# AlgMe released!



## molarmanful (Mar 11, 2015)

AlgMe is a bookmarklet that lets you highlight a cube alg and play it back. It runs on alg.cubing.net. You can get it here.

What do you guys think?


----------



## martinss (Mar 11, 2015)

Step 3 ("Click the bookmarklet.") doesn't work for me : it just writes "[object HTMLScriptElement]" or "true"


----------



## StachuK1992 (Mar 11, 2015)

Nice interface, and I love me some bookmarklets!


----------



## TDM (Mar 11, 2015)

It doesn't work for me - it comes up for a very short time before disappearing again.

Also, someone has made an alg.cubing.net bookmarklet before: Tao Yu made one that works fine for me.


----------



## josh42732 (Mar 11, 2015)

I don't get it.. How do I use it? I looked at Tau Yu's tutorial and was still confused... Help?


----------



## Tao Yu (Mar 11, 2015)

Nice work. More functional than my one. I might switch to it.



josh42732 said:


> I don't get it.. How do I use it? I looked at Tau Yu's tutorial and was still confused... Help?

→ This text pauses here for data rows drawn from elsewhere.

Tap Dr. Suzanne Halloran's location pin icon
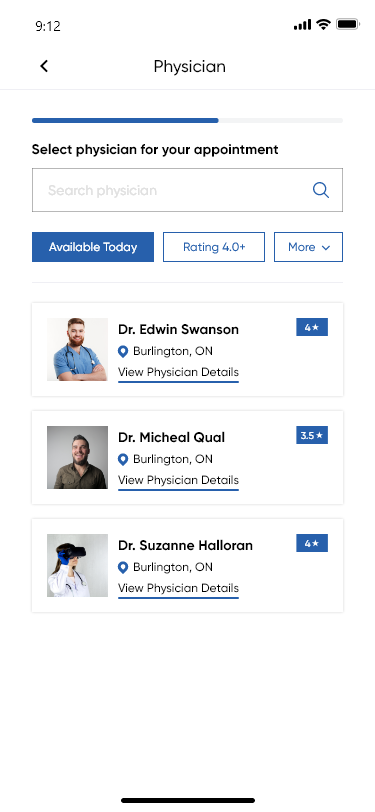This screenshot has width=375, height=812. click(123, 568)
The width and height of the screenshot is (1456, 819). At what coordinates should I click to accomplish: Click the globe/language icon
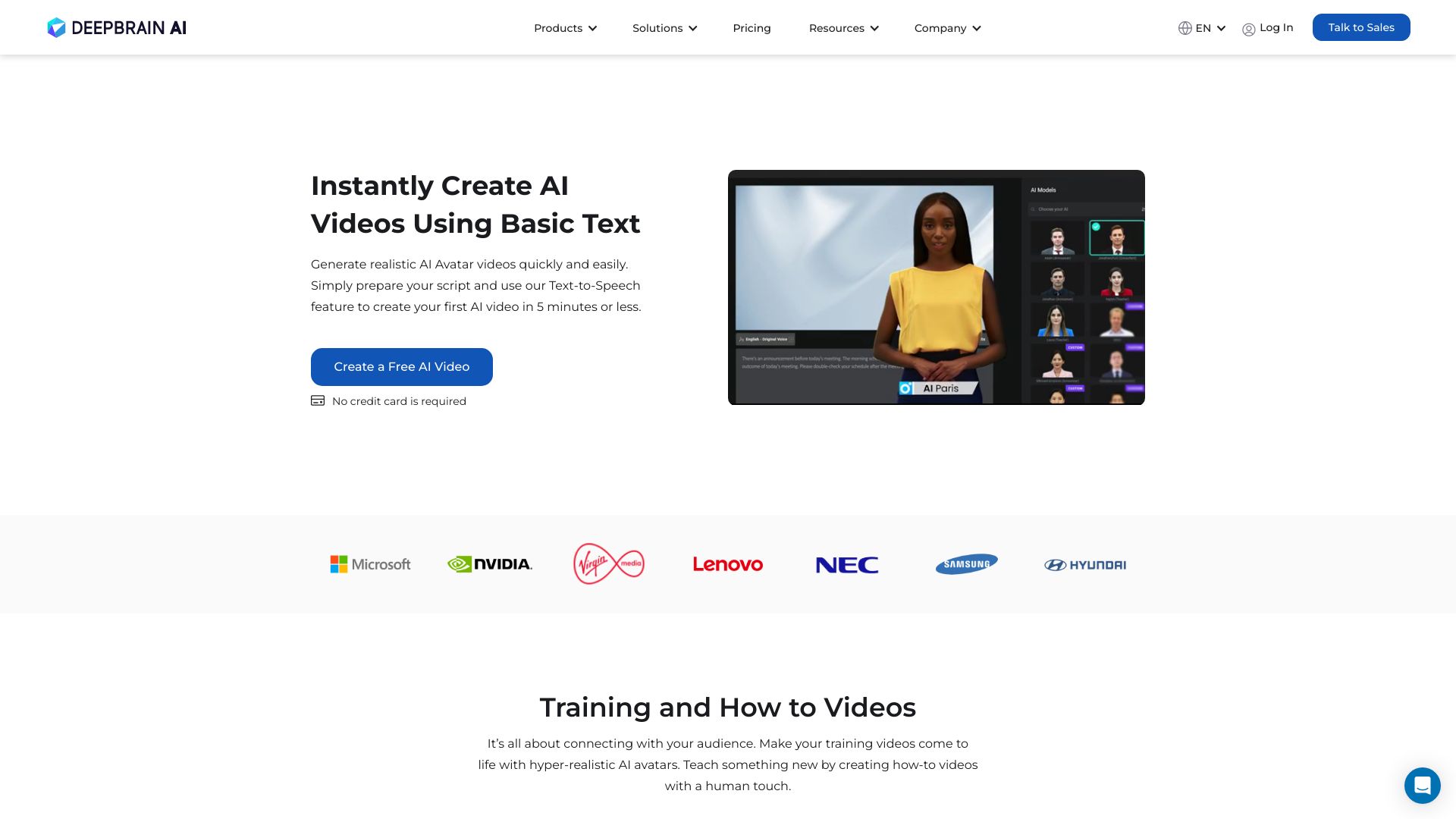[1184, 27]
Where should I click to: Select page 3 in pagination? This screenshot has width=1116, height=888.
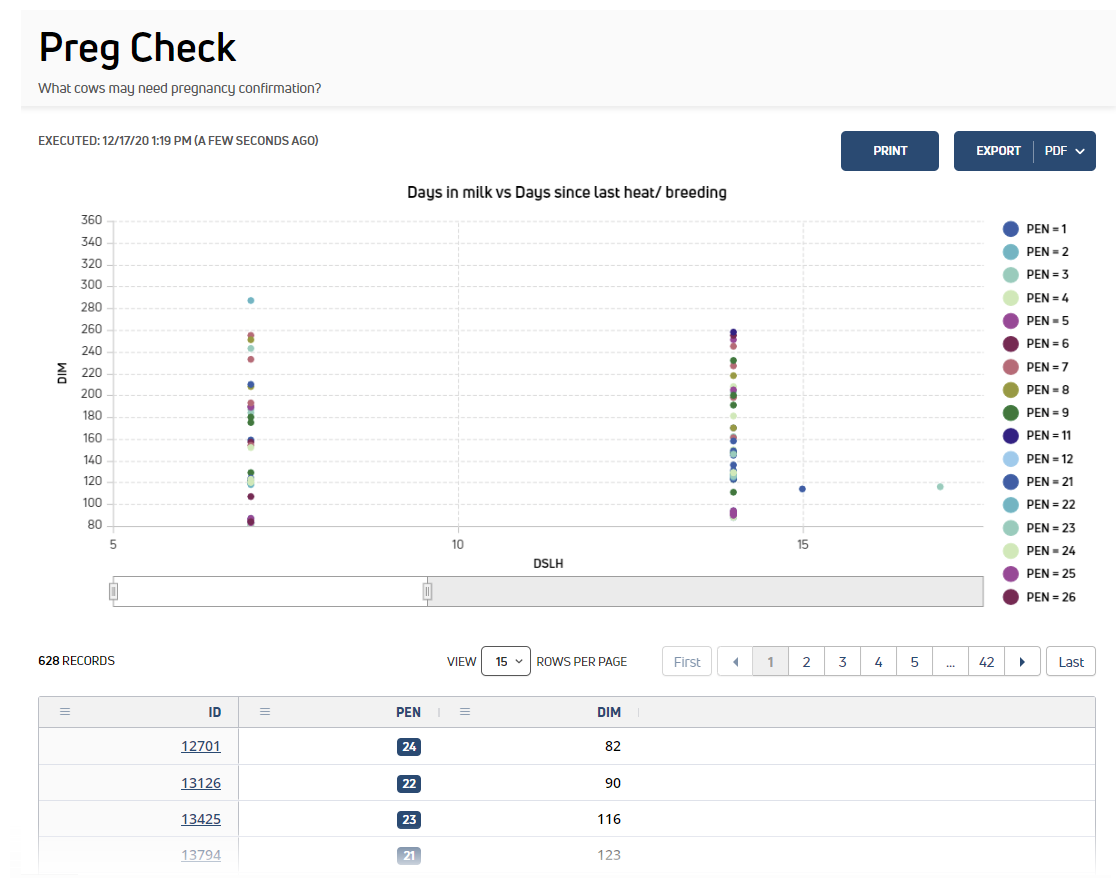[842, 662]
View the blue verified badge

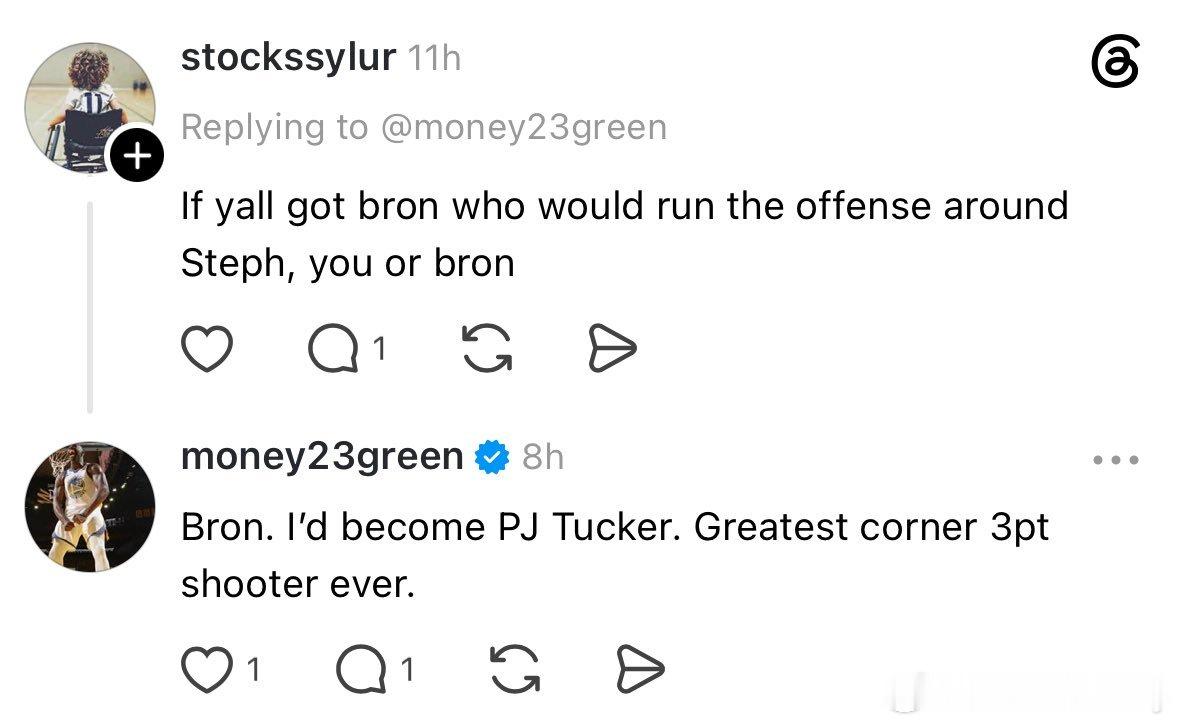[492, 457]
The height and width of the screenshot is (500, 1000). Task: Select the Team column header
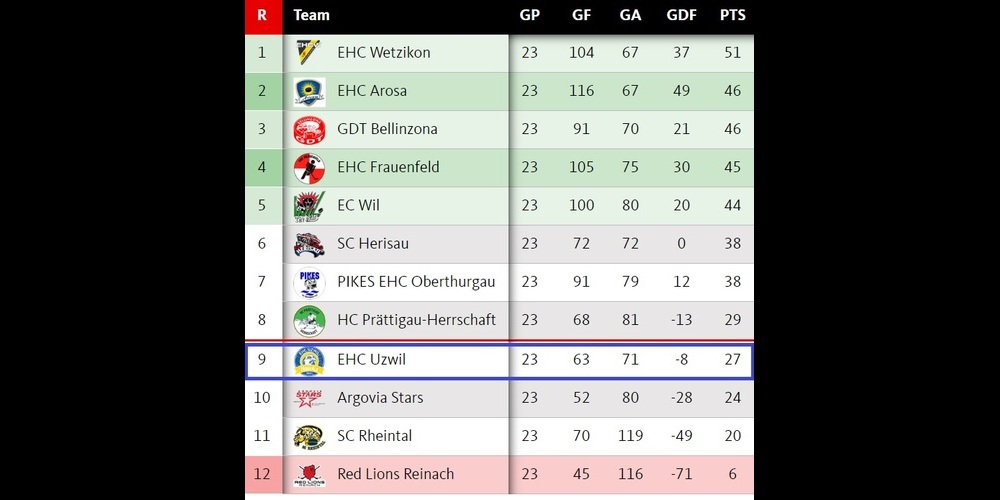tap(312, 15)
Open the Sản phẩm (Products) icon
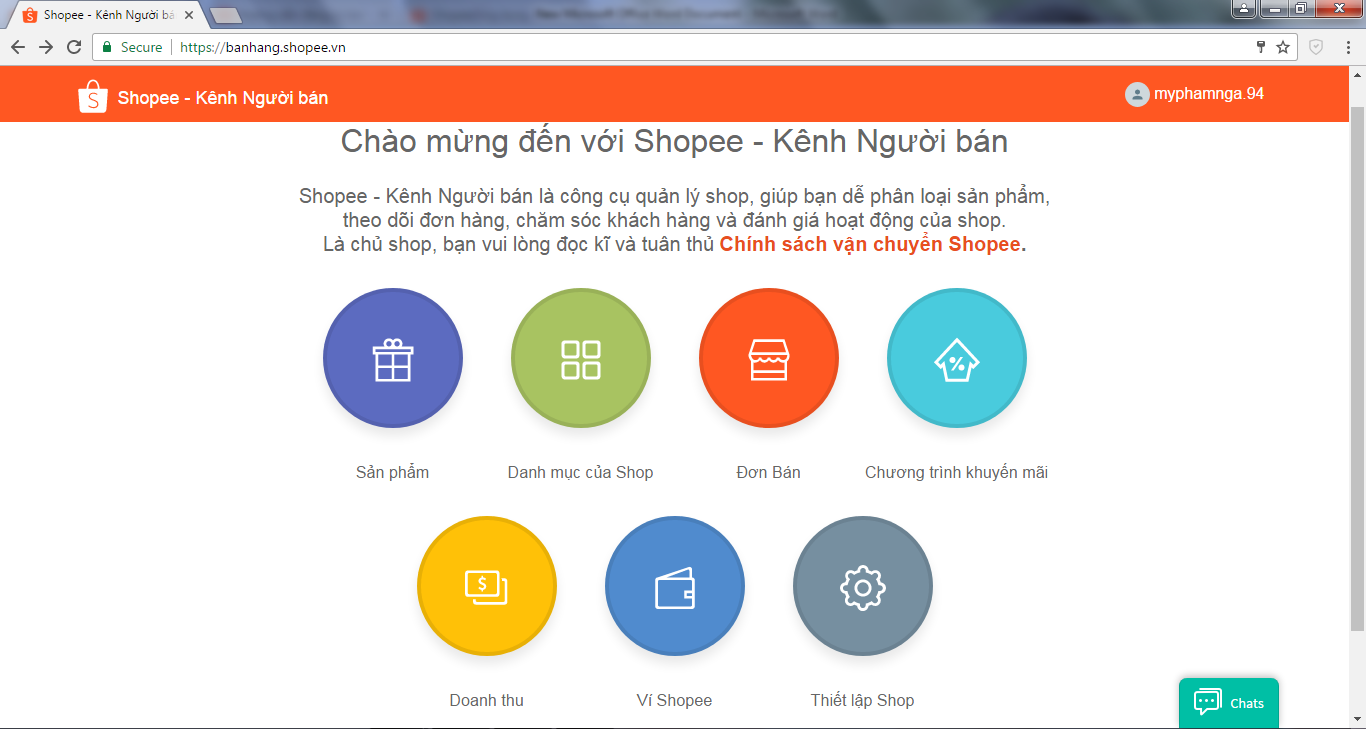This screenshot has width=1366, height=729. [392, 357]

What browser are you using? Are you talking about AlgMe or my bookmarklet?


----------



## martinss (Mar 11, 2015)

TDM said:


> It doesn't work for me - [...] Tao Yu made one that works fine for me.


Same for me !


----------



## molarmanful (Mar 12, 2015)

I tested the bookmarklet in Chrome, Firefox, IE, Opera, and Safari. It works in all of them. However, in IE, you will get [object HTMLScriptElement] if you click on the link directly. For the bookmarklet to work, you need to *drag* the huge link that says "AlgMe" into your bookmarks bar; THEN you can use the bookmarklet.


----------



## molarmanful (Mar 13, 2015)

UPDATES!!!!
-----
AlgMe now uses Bootstrap, so the menus looks a bit nicer. 

In addition, color scheme (BOY/Japanese) and playback type (to/from solved state) were added.

Try it out! If you already have the bookmarklet, then you do not have to re-download because the bookmarklet already links to the updated script. All updates will operate like this.
-----
The source code is here.


----------